Catenaa, Tuesday, July 14, 2026- IBM stock crashed by over 24% on Tuesday in the stock’s worst single session since 1987, after an unexpected pre-earnings warning from the company.
Strategist Mike Zaccardi noted that IBM shares fell 23% in a single session in October 1987, framing today’s move in rare historical company.
The catalyst is a preliminary Q2 2026 revenue and profit miss released this morning ahead of the full report on July 22.
IBM CEO Arvind Krishna told investors “we faltered” and that “numerous large deals failed to close” as clients shifted spending toward supply-constrained infrastructure.

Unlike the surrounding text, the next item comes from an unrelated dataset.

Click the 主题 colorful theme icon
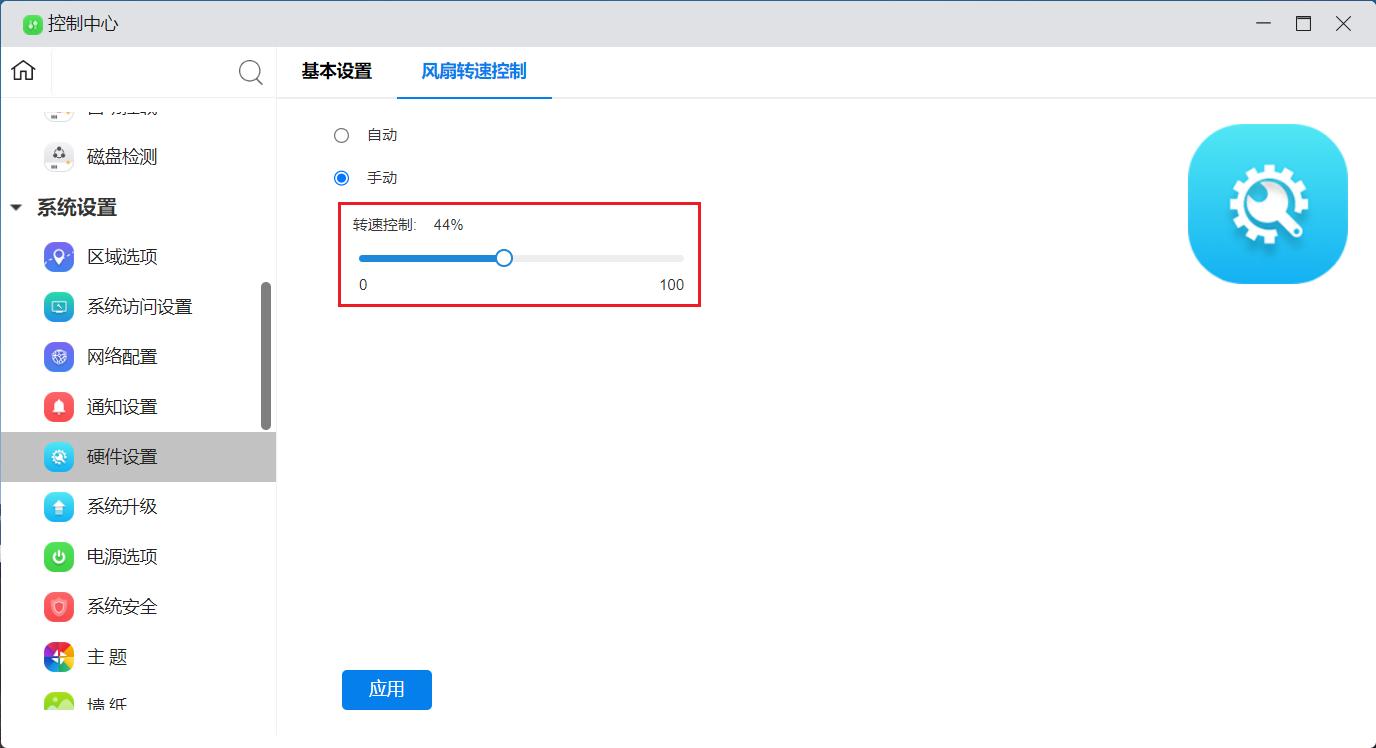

The broader market tells a different story. Meanwhile, the NASDAQ 100 is up 1.08% after June’s Consumer Price Index report showed consumer prices fell 0.4% month over month, the largest drop since April 2020, with annual inflation easing to 3.5% and core to 2.6%.
Today’s software selloff looks sector- and IBM-specific rather than macro.
IBM reported preliminary Q2 2026 revenue of $17.2 billion, up 1%, versus the $17.86 billion consensus. Operating (non-GAAP) EPS came in at $2.93, below the $3.01 consensus, with GAAP EPS at $2.27.
Segment details show that the shortfall was concentrated. IBM’s Software segment rose 5% with Red Hat up 11%, and Consulting was roughly flat.
Krishna said clients redirected capex in the last weeks of June toward servers, storage, and memory to secure supply-constrained infrastructure ahead of expected price increases, a reprioritization whose magnitude IBM didn’t anticipate. He also cited cybersecurity distractions among enterprise buyers.
HSBC downgraded IBM stock to Reduce from Hold with a $191 price target, the clearest bear voice on the Street today. More bullish prior targets from Morgan Stanley and Oppenheimer preceded the warning and look likely to be revised.
The bull case leans on the parts of IBM that worked. Software growth held up, Distributed Infrastructure rose 37%, the best in reported history, and year-to-date free cash flow reached $4.8 billion. Management framed the slipped deals as deferred rather than lost.
The bear case is equally clear, though. Mainframe cyclicality is an issue, execution stumbled on large deals, and the capex reprioritization toward AI hardware could persist. HSBC’s $191 IBM price target implies meaningful downside from current levels.
The fair read is that this is partly an IBM-specific mainframe and execution stumble and partly a signal that AI infrastructure and memory buying is crowding out other IT budgets.
IBM’s own software line grew, so this isn’t a broad software demand collapse. Traders are selling the scarier “AI eats software” interpretation regardless.